--- start of TEXT PROVIDED ---

I'd double-check your test kits to make sure they haven't expired, and also start taking water with you when you go to the LFS to double-check your results.

How often are you doing water changes, and how much at a time? It is possible that your shells keep raising the hardness and pH, and then every time you do a water change, this lowers those parameters back down. This type of fluctuation can be very dangerous for fish.

If your goal is to breed the angels and raise fry, then I'd encourage you to get a separate breeding tank. Angels aren't usually good parents, and fry are almost always eaten in a community tank setting. If this isn't one of your goals, however, then IMO your angels are fine with your RTS. I kept angels, tiger barbs, and RTS together in my 46gal for years, and IMO their aggression levels were well matched.

Your yellow cichlid might also be a Bolivian or Golden ram... you might want to get a positive ID on this fish- if it's an African cichlid most of those are not appropriate for community tanks, and many aren't appropriate for planted tanks, either (aggression, plant-eaters or diggers, different water chemistry needs, etc).


----------



## turtles404 (Jun 1, 2008)

The yellow cichlid found a new home before I started buying angels...and thanks for the thought on taking a sample up to the LFS. I hadnt even thought about doing that just to double check things. I've been doing 25% changes weekly, and last night when we swapped out the substrate it was a complete change. So far everyone is alive and well. Gonna double check the pH this morning, but so far no spike like I had with the shells. I think the shells were a big part of that problem. Also, I dont plan on raising angels...I just happened to have a pair that spawned. No eggs survived tho. 
Thanks!


----------



## turtles404 (Jun 1, 2008)

Just an update....I've changed out the substrate and started planting the tank. We eventually were down to only 1 angelfish before the substrate change so after the change we purchased 3 more (from the same place the one remaining came from) It has been a week now and everyone seems healthy and happy!!! I also went to a different flake food (back to one I had never had issues with). Maybe it was the food...maybe it was the substrate...maybe it was the fish...I may never know. But everyone seems happy now 

Thanks for your input on this guys!


----------



## lauraleellbp (Jan 31, 2008)

Glad things are going much better for you!


----------

--- end of TEXT PROVIDED ---
--- start of ENTRIES SHOWN ---

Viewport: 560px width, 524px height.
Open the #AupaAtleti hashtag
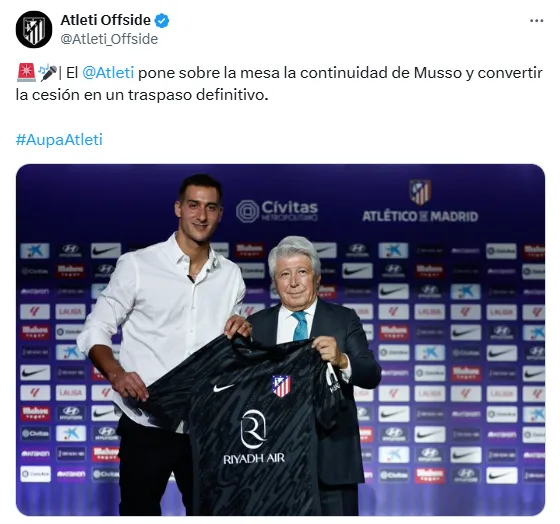[x=59, y=139]
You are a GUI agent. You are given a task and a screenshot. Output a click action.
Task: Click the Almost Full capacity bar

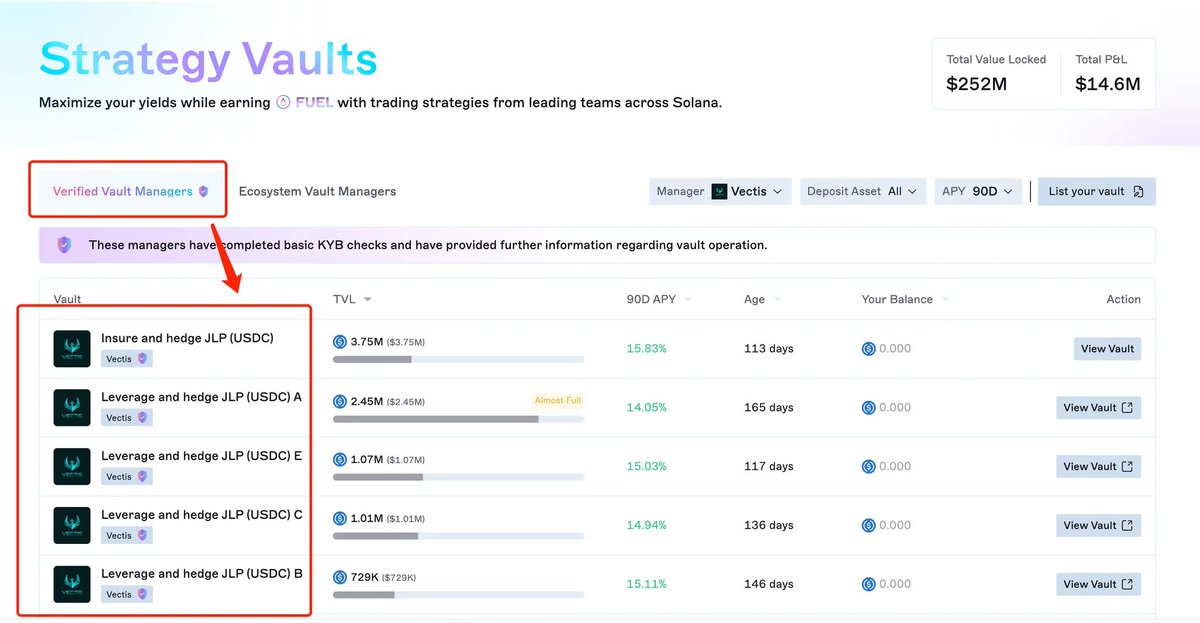[557, 400]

--- end of ENTRIES SHOWN ---

### EXERCISES
• A. List the possible causes the poster names in the update in the aquarium thread for why things might now be going well.
• B. Answer these questions on the aquarium thread:
(i) What percentage of water was the poster changing each week?
(ii) What size tank did the first commenter keep angels, tiger barbs and RTS together in?
(iii) How long had it been since the substrate change when the update was posted?
• C. Please reproduce the part of the aquarium thread that opens with the words containing "I'd double-check your" and closes with "double-check your results.".

### RESPONSES TO THE EXERCISE
• A. The food, the substrate and the fish.

• B.
(i) 25%
(ii) A 46gal tank
(iii) A week

• C.
I'd double-check your test kits to make sure they haven't expired, and also start taking water with you when you go to the LFS to double-check your results.